Preoperative systemic chemotherapy followed by adjuvant postoperative intraperitoneal therapy for gastric cancer: a University of Southern California pilot program.

PURPOSE A clinical trial for patients with gastric cancer amenable to curative resection was undertaken to determine feasibility and response to preoperative systemic chemotherapy followed by postoperative intraperitoneal (IP) chemotherapy. METHODS AND MATERIALS Thirty-eight patients with resectable gastric tumor received two cycles of protracted intravenous (IV)-infusion fluorouracil (5FU), 200 mg/m2/d, for 3 weeks with weekly IV leucovorin 20 mg/m2 and IV cisplatin 100 mg/m2 days 1 and 29. Resection of the gastric tumor followed within 3 weeks of completion of systemic chemotherapy.

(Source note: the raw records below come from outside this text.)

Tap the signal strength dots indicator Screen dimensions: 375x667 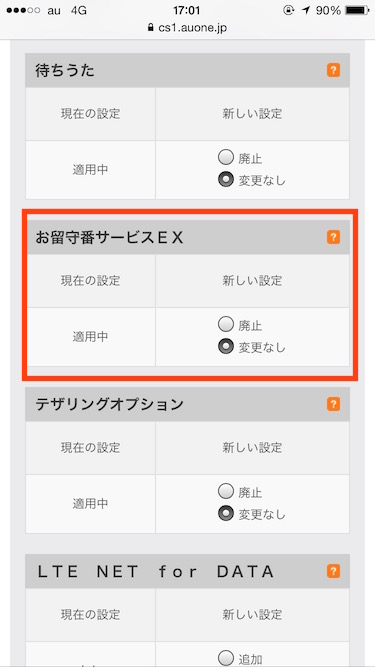coord(21,11)
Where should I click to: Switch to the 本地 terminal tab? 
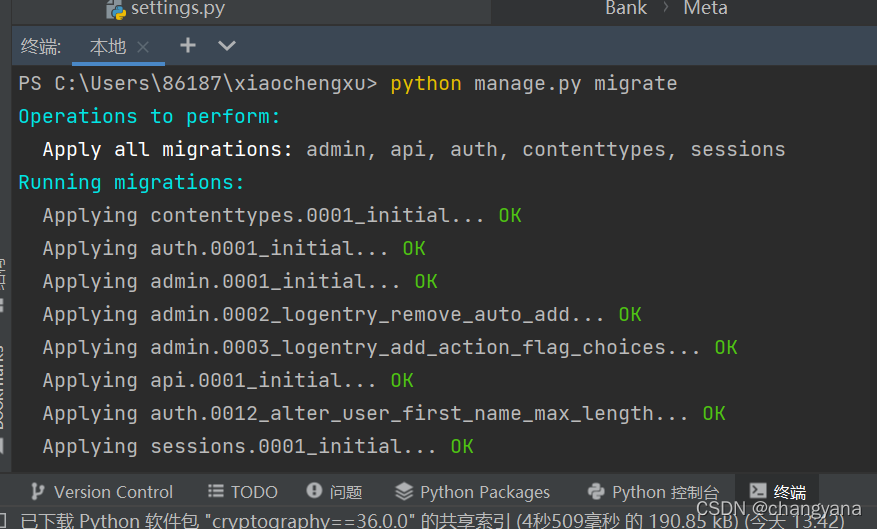click(x=108, y=46)
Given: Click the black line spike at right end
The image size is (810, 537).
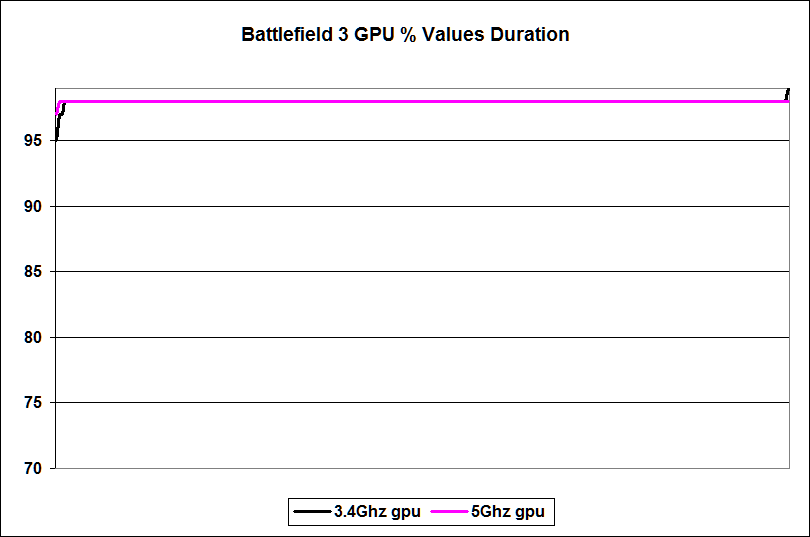Looking at the screenshot, I should (787, 93).
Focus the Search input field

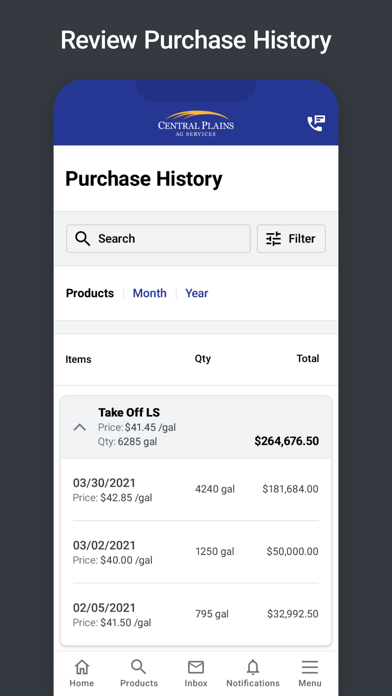click(x=158, y=239)
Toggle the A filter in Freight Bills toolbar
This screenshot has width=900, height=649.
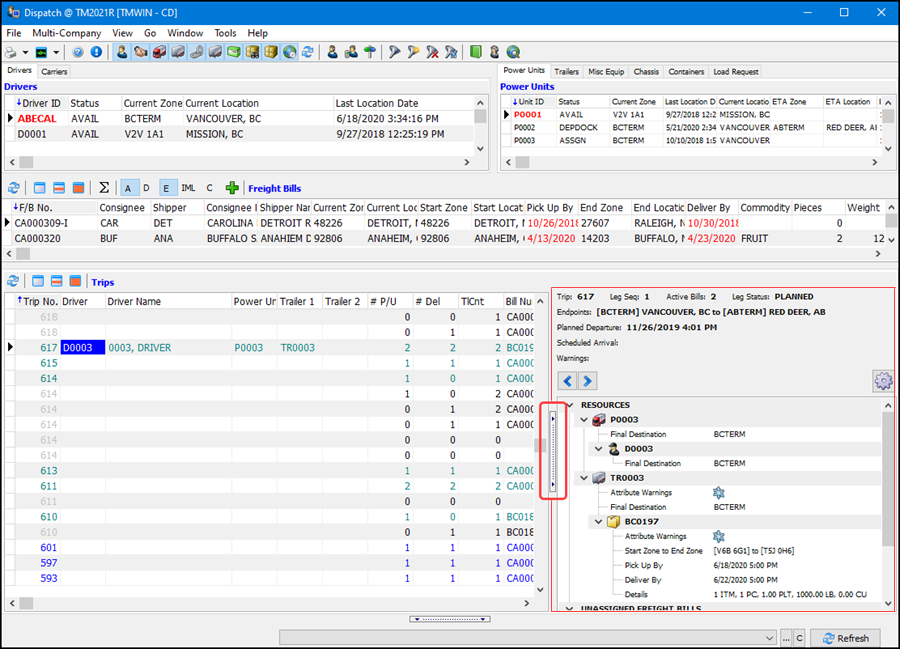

Those who had all visible tumor removed with clear margins received two cycles of IP floxuridine 3,000 mg (total dose) per day for 3 days and IP cisplatin 200 mg/m2 with IV sodium thiosulfate on the fourth day of IP therapy. RESULTS Thirty-seven of 38 patients (97%) received two cycles of systemic chemotherapy. Thirty-five of 38 patients (92%) underwent laparotomy for gastric tumor resection. Thirty-three patients (87%) had gastric resections performed; 29 (76%) had all visible tumor removed with microscopically negative margins. No operative mortality was encountered. Twenty-six patients (68%) received IP treatment. IV neoadjuvant treatment was well tolerated and resulted in 68% of the patients reporting improvement in abdominal pain, 45% objective remissions by computed tomography (CT), 38% objective remissions by gastroscopy and biopsy, and 8% had complete surgical pathologic response. Neutropenic sepsis during the IP treatment phase contributed to the only treatment-related death. Four of 29 completely resected patients (14%) have had tumor recurrence. The median follow-up time of patients remaining alive is now 19 months. The median survival for 38 patients entered onto this protocol has not been reached at 17+ months. CONCLUSION This novel approach to the treatment of adenocarcinoma of the stomach is feasible. The neoadjuvant systemic therapy results in significant primary tumor regression. The determination of whether systemic or IP components of the program contribute to decreased recurrence or increased survival awaits a prospectively randomized clinical trial.